Hello,
Thank you for your response.
Of course it is almost certain that there are other “problems” with the server, in case something or someone did a “chmod –R 777” on everything! For now if something is not causing a problem is not a problem. I have also noticed that in many cases the system restores rights on most files.
About the “hackers”, I doubt it. This is a backend server (LAN file server in essence), containing nothing of interest for a “hacker”. The way the server is set up makes it hard to get unauthorized access on it from outside (in essence it’s out of sight), and from the LAN the days of the supposed attack most of the switches (and wireless access points) were turned off due to vacations. There is a frontend server that it could be hacked, with much more benefit for the “hacker”. So considering the effort needed compared to the benefit (for example use the server to send spam) or the pleasure (self-verification) it does not worth it. Now having a real hacker wasting his time making extra effort to clean up all log files, makes the hacking incident more unlike. In other words, there must be a more defined goal for someone to get through the trouble.

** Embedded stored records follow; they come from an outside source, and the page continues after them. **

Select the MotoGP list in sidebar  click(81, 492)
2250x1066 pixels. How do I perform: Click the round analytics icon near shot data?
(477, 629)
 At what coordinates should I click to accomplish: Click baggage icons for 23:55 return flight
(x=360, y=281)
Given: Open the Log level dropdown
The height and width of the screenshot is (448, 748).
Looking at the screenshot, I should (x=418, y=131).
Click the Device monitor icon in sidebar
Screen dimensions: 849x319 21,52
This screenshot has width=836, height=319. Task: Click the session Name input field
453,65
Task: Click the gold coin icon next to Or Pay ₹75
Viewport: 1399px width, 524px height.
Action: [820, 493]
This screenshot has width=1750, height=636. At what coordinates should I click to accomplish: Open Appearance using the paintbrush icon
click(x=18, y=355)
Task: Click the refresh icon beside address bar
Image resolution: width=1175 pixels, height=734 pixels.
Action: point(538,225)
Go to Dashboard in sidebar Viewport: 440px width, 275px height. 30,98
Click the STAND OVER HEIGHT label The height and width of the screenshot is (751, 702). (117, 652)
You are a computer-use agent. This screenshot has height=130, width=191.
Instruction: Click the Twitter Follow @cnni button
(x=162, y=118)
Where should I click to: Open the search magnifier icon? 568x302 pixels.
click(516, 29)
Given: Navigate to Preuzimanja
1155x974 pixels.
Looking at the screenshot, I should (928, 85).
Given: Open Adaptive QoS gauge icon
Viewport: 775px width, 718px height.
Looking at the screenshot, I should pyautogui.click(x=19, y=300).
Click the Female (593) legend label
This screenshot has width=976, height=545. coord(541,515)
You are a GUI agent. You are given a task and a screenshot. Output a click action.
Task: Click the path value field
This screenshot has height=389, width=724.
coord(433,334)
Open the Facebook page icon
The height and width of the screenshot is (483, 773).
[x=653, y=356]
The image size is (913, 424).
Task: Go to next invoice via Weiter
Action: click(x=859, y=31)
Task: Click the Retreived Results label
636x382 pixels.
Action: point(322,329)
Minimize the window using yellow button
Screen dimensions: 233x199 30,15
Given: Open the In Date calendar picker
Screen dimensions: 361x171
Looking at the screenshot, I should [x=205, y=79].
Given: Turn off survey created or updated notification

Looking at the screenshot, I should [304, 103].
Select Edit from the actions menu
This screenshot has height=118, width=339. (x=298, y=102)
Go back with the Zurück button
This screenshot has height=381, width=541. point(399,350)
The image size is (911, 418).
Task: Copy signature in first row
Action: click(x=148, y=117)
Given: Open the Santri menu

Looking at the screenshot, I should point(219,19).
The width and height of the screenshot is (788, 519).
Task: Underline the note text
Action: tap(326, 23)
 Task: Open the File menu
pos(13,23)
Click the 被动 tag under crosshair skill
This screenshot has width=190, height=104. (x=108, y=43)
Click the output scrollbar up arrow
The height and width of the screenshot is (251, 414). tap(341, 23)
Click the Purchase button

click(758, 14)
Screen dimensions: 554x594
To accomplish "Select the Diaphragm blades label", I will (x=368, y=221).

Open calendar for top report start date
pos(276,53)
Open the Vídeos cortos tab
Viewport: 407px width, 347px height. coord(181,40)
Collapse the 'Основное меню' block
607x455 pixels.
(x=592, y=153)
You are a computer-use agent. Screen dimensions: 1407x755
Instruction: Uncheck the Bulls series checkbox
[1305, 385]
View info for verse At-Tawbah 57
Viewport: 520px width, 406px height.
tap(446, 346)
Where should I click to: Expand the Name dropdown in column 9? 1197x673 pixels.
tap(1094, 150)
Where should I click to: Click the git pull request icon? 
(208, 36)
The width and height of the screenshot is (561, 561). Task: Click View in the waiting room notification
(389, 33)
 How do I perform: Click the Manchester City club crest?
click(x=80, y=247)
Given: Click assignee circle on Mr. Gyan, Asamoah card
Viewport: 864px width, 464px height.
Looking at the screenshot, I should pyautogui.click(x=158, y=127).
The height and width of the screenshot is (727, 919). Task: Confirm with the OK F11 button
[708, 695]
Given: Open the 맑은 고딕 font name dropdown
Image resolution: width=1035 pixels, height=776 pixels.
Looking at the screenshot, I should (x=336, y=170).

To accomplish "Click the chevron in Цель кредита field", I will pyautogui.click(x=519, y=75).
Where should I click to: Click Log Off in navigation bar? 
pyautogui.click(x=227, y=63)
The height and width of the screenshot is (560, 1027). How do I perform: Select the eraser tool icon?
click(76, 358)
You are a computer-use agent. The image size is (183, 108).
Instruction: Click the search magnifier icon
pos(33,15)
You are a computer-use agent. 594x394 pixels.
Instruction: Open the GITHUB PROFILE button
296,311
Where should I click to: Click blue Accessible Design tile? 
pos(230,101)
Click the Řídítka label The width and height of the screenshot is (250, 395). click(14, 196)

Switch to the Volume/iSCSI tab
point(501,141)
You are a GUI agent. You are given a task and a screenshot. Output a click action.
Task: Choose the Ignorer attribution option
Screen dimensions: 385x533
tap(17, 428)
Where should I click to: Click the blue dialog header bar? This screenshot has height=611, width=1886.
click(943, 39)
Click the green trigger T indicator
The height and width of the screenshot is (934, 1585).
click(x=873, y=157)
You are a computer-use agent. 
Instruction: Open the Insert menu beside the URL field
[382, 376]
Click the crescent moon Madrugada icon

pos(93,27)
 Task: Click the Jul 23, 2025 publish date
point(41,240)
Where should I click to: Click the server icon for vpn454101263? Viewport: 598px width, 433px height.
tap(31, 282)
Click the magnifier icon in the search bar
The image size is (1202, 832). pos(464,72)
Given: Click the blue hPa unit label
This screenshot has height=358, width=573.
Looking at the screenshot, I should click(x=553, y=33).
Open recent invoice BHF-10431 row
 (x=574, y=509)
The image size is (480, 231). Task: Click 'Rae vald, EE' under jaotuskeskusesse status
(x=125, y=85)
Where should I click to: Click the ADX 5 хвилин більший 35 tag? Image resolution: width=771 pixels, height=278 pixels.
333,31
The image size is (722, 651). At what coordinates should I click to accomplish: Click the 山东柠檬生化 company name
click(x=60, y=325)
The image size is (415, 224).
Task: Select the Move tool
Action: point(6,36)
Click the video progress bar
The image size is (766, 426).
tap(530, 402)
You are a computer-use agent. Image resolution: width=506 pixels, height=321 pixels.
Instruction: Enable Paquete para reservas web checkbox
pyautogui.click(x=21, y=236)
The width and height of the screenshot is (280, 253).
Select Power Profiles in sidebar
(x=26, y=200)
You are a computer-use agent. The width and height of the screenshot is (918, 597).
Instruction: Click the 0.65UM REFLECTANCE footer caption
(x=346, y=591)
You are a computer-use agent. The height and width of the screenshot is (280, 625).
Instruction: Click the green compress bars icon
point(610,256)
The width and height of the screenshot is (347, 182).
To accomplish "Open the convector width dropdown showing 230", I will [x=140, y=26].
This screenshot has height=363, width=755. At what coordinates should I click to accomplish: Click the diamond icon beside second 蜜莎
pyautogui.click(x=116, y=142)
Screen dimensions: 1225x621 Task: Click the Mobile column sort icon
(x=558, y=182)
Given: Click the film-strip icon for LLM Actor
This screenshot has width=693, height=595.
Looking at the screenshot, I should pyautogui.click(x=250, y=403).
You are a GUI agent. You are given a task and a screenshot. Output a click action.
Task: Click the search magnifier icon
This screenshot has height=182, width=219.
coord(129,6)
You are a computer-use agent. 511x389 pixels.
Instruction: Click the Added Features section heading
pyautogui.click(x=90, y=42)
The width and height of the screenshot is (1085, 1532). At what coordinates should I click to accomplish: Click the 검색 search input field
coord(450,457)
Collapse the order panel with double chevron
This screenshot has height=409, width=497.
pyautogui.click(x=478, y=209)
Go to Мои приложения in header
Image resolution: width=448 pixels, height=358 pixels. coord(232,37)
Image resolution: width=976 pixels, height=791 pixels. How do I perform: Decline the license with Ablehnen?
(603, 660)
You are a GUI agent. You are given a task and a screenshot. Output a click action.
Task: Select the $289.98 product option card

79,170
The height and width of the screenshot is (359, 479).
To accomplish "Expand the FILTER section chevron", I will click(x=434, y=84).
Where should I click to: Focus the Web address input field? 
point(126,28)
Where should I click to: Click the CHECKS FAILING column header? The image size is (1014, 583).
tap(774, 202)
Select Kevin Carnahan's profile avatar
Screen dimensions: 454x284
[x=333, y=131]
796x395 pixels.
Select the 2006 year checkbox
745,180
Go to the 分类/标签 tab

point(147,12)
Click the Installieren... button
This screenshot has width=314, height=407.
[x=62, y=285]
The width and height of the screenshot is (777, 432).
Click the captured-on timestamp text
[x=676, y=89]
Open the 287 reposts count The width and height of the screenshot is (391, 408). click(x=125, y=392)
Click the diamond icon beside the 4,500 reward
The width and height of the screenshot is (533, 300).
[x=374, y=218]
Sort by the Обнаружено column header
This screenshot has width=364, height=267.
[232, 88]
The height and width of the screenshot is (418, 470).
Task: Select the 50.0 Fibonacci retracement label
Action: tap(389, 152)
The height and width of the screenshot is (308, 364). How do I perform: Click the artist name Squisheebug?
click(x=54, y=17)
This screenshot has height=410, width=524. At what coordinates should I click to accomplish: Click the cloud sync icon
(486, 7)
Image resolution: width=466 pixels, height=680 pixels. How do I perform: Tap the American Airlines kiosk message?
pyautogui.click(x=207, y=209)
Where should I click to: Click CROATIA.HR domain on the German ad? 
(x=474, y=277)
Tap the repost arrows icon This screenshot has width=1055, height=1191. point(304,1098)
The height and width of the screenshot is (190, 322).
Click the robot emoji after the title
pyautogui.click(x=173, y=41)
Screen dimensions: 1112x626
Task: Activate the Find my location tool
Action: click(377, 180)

If by “schoolies” you mean our students, it would be a great pleasure and surprise to discover that we have someone that has the knowledge and intelligence (compared to their age) required to do something like that! It is a medium in size school unit, I know each student personally, and most of them are children!
To be clear, I totally agree with you about determining the cause and reinstall everything because I have seen hackers in action in different cases. I know exactly the chaos that is usually left behind and I would feel much more confident if everything was freshly reinstalled in those cases, but not in this one.
The reason for the above is that, when I installed the server I had not experience at all on LINUX/UNIX systems. I did several trial and error attempts in order to achieve the goals. This means that there are tweaked files where it is not needed to. I actually used chmod –R 777 at the time (that is two years ago)! From the other hand I did document extensively all the “clean” changes and steps needed in order to bring the server to an operational state, meeting my needs. So a clean re-installation (not a restore from backup that contains all my “redneckish” experiments) was on schedule from the beginning (after getting some more experience with the system), and now that the server is not a “black box” to me (at least to the state it was) maybe is the time to do it anyway. The thing is that because the school has vacations, and the server can actually shut down for days, I prefer to do it at that time. Now if the server decides that it has to be done earlier, it is not a big deal. I can always in an emergency restore from backup or, in a couple of days, do a fresh install. It will depend on the timing.
Finally I want to mention that the server is still running perfectly until now (a week) and that I actually learned useful procedures that, without this incident, I would never had the chance (and the time, because there is always time for an emergency!) to learn. In the next (inevitable) failure, I am going to learn more!